If you have been paying attention here, you heard about Black Rod earlier this year. Now, it seems, that for the first time in 650 years, a woman will serve as Black Rod. (Trivia nearly guaranteed not to show up on THE exam.)

Sarah Clarke is first female Black Rod in 650 years
Black Rod - a Parliamentary role that can trace its origins back 650 years - is to be a woman for the first time.

Sarah Clarke is currently in charge of organising the Wimbledon tennis championships.

She will be known as The Lady Usher of the Black Rod when she starts her new job early next year.
The Lady Usher of the Black Rod

Black Rod is best known for the State Opening of Parliament, knocking on the door of the House of Commons to summon MPs for the Queen's Speech.

As well as organising ceremonial events, Black Rod, who can earn up to £93,000 a year, manages a team of 30 staff involved in the day-to-day running of the House of Lords…

[Clarke] said the House of Lords was "a place where the smallest detail is as important as the big picture and the depth of heritage and tradition is second to none," adding: "I am truly looking forward to starting work."

Lord Fowler, who as the Speaker of the House of Lords advised the Queen on the appointment, said it was an "historic moment".

He said Black Rod played an important role behind the scenes "in organising addresses to Parliament by visiting heads of state and other state events, as well as ensuring we have appropriate plans in place to keep the important work of the Lords going in a crisis".

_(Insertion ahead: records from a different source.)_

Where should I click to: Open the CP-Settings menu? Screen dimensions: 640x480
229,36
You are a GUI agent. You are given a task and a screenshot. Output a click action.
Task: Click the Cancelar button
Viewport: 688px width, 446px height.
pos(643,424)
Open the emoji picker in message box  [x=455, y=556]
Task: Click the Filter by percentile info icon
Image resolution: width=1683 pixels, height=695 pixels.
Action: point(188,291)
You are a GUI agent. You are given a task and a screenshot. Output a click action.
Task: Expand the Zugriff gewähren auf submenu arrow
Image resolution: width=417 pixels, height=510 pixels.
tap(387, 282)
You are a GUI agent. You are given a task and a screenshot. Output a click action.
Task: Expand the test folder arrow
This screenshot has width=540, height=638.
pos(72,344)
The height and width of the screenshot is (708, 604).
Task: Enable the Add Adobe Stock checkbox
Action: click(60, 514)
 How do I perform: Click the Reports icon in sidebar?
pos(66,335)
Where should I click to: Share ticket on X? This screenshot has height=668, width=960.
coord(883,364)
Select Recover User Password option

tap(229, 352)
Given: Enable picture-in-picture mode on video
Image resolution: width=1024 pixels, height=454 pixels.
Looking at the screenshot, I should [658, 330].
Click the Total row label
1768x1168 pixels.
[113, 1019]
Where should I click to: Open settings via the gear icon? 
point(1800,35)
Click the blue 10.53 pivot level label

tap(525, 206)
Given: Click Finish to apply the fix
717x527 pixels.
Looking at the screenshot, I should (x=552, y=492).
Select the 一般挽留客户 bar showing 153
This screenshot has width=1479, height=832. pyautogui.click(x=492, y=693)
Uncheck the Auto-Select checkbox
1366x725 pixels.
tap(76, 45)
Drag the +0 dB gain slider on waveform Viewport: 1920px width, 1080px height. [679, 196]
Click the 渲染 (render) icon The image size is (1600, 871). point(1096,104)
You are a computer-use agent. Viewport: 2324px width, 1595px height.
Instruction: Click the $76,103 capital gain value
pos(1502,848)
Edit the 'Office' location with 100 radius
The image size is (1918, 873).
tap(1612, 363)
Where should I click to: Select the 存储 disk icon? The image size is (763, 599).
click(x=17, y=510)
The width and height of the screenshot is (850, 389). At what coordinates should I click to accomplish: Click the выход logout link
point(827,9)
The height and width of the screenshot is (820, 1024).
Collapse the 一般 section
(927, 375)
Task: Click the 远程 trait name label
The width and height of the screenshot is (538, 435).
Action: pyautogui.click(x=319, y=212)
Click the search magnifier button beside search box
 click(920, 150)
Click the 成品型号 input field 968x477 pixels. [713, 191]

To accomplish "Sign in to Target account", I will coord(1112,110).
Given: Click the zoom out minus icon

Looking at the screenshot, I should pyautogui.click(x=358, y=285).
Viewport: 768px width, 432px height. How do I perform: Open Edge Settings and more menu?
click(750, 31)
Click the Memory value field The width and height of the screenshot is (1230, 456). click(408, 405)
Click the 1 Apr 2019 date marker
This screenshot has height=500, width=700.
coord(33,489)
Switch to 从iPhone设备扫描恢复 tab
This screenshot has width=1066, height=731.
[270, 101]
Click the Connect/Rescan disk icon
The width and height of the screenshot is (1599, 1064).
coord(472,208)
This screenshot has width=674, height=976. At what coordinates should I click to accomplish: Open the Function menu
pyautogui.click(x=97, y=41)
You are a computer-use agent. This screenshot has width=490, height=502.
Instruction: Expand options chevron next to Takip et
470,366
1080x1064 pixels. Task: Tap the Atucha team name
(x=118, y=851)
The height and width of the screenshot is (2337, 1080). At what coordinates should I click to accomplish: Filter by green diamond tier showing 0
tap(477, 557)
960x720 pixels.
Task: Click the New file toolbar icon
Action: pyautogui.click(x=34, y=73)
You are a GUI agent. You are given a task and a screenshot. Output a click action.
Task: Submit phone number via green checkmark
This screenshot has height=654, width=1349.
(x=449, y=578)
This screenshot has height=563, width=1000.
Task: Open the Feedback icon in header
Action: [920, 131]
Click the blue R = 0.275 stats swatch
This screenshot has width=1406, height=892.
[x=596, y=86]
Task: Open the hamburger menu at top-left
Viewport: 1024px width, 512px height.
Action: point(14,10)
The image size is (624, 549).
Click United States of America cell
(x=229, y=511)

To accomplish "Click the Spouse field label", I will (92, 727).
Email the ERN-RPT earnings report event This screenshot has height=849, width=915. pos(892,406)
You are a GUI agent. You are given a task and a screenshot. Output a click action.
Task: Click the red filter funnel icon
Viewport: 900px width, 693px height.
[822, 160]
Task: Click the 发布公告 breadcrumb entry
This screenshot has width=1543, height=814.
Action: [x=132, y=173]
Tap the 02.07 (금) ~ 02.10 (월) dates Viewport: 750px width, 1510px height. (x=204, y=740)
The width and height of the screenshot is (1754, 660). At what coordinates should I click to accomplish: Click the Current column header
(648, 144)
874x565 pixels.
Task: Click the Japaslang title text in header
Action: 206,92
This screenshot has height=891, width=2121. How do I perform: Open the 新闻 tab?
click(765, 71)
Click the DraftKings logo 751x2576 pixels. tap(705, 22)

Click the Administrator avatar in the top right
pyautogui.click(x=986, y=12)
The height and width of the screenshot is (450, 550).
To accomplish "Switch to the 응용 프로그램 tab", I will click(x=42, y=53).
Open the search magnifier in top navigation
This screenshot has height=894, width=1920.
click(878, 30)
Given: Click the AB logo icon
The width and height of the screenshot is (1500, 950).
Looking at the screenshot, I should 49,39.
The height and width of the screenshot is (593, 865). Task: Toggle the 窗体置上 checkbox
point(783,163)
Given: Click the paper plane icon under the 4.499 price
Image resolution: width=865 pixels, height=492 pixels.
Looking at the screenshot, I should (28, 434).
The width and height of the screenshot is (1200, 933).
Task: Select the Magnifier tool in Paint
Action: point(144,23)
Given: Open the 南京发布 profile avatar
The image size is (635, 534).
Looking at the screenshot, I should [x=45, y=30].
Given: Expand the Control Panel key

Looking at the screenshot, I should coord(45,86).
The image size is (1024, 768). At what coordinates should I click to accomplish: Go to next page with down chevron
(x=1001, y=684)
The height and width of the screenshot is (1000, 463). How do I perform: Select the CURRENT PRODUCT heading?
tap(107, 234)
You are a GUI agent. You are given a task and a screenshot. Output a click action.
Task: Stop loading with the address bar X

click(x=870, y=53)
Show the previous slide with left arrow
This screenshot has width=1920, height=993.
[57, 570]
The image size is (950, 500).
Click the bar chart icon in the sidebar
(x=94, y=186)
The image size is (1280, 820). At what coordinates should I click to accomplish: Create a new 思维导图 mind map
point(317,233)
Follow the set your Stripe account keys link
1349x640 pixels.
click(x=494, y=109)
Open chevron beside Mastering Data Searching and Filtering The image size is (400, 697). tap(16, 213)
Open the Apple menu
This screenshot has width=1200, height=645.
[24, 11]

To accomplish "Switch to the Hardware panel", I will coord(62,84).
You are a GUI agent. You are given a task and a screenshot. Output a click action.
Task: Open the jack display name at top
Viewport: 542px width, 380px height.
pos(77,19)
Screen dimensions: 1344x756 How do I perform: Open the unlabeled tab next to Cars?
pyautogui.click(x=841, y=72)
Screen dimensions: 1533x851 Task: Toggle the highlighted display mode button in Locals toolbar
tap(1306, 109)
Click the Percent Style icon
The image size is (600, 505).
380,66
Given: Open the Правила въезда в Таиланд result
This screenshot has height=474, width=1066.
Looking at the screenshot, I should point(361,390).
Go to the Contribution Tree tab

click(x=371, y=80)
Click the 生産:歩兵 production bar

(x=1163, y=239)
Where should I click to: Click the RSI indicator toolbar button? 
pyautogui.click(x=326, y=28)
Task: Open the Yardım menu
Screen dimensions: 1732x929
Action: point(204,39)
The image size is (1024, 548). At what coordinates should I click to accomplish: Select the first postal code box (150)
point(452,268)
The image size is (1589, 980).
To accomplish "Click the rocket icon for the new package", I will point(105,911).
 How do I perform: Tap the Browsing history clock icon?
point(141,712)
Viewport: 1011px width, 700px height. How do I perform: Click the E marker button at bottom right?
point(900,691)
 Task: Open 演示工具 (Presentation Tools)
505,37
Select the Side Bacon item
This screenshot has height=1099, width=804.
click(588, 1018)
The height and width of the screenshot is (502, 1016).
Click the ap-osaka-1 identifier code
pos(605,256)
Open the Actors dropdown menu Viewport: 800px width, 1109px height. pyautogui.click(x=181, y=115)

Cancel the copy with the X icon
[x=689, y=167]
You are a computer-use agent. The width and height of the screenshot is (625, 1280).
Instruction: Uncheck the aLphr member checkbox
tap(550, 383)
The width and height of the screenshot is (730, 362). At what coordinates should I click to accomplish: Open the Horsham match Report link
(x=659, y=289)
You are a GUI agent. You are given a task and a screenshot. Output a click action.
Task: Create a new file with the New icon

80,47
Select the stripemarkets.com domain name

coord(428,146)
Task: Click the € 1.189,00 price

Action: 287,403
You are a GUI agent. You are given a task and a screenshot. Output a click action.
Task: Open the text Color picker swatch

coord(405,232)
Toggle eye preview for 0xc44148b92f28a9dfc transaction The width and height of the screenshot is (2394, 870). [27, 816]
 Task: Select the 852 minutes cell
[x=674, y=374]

He added: "Sarah's fantastic record at Wimbledon and elsewhere shows she is the right person for the task."

Black Rod summons MPs to the Lords to hear the Queen's Speech but has the door to the House of Commons slammed in his face, and has to knock three times to gain entry.

He is the monarch's representative in the House of Lords and the routine is symbolic of the House of Commons' independence from the Crown…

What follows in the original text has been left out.